State Rep. Marko Liias, D-Mukilteo, was their standard-bearer in the House, and he said he’s not completely sold on some of the details of the deal. “The broader outlines are good progress,” he said. “You know, I think a good compromise means everyone is sort of equally happy and uncomfortable, and I think that you want to bring everyone to where they are truly right in the middle, and it sounds like we are there.”

            In addition to the greenhouse-gas exemption, other sticking points appear to be delegation of authority of the governor’s office to enforce the agreement and protections against price-spikes for big industrial purchasers of electricity.

 

            Conflict Muted

 

            Though House skepticism of the deal is widely talked about in the Legislature, there didn’t seem to be much evidence of it at the Tuesday hearing. Not a single interest group testified against the bill. Local officials from Lewis County said the gradual phaseout is critical because the plant is the area’s largest employer. The agreement provides a $55 million contribution from the company for local economic development efforts.

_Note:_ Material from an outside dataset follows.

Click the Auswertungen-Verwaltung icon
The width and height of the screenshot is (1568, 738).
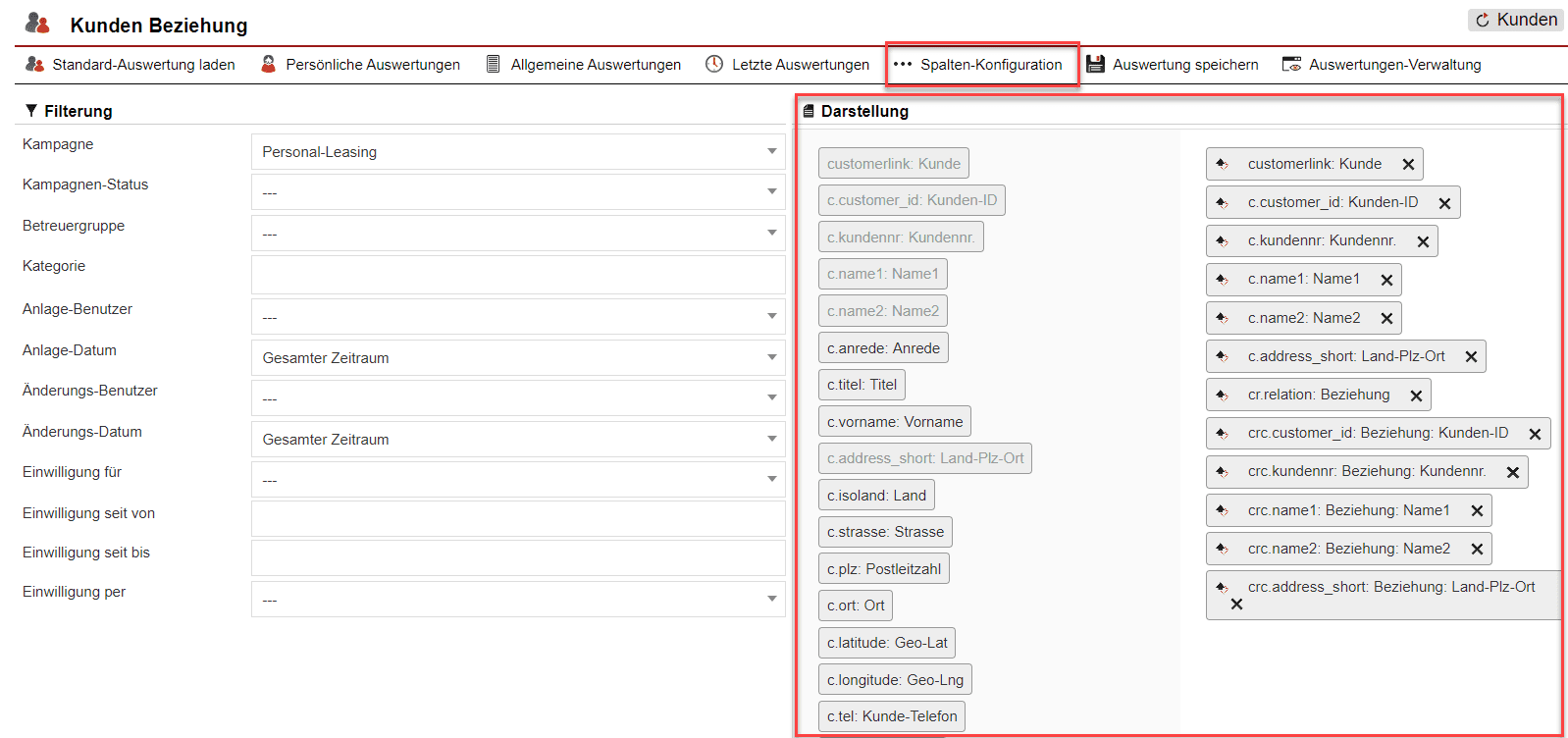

            The 14-year shutdown plan prevents a battle between labor unions and environmental groups, which had been at loggerheads over the shutdown. After all the angry rhetoric at legislative and regulatory hearings, there was a definite change of tune Tuesday. “I want to make it perfectly clear that my involvement with the environmental community has been heartwarming,” said Bob Guenther, president of the Central Labor Council of Thurston, Lewis and Mason Counties.

            Nancy Hirsh of the Northwest Energy Coalition said green groups signed off on the deal because it provided certainty. Maybe market conditions and regulatory battles might have forced the plant to shut down sooner. Or maybe not. “And we are not really Karnak, to bring you back to Johnny Carson days – we could not predict which future would emerge, so we opted for certainty.”

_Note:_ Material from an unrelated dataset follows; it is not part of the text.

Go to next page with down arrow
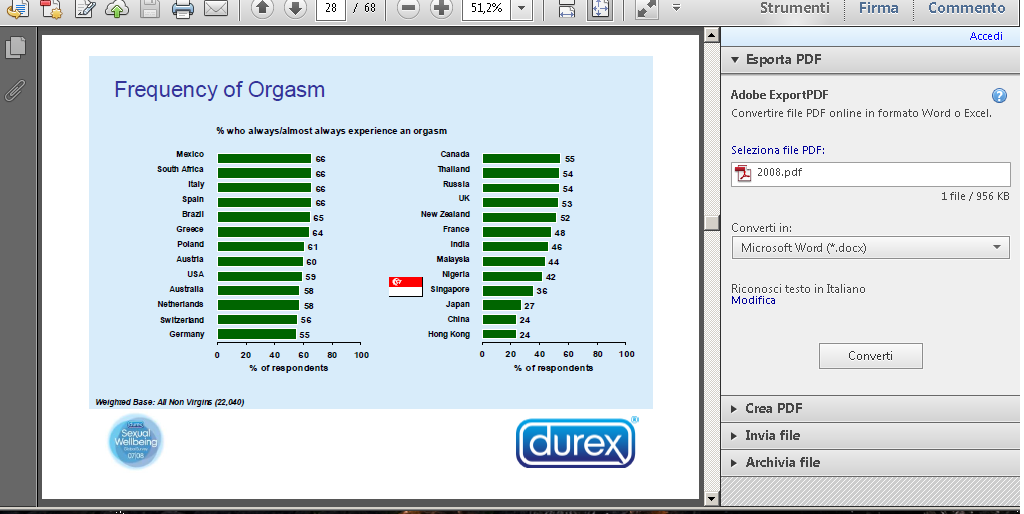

            Doug Howell of the Sierra Club acknowledged that there are plenty of crestfallen environmentalists. “Some of our members were very concerned and were very disappointed, and we have also incurred some harsh criticism, but we believe this is the right thing.” If the deal doesn’t go through, he said his group will continue to challenge the coal plant in the courtroom, in regulatory proceedings, and in shareholder actions.

            “If you pass this legislation, then we will be a region without coal, and that is hugely significant going forward in the national context.”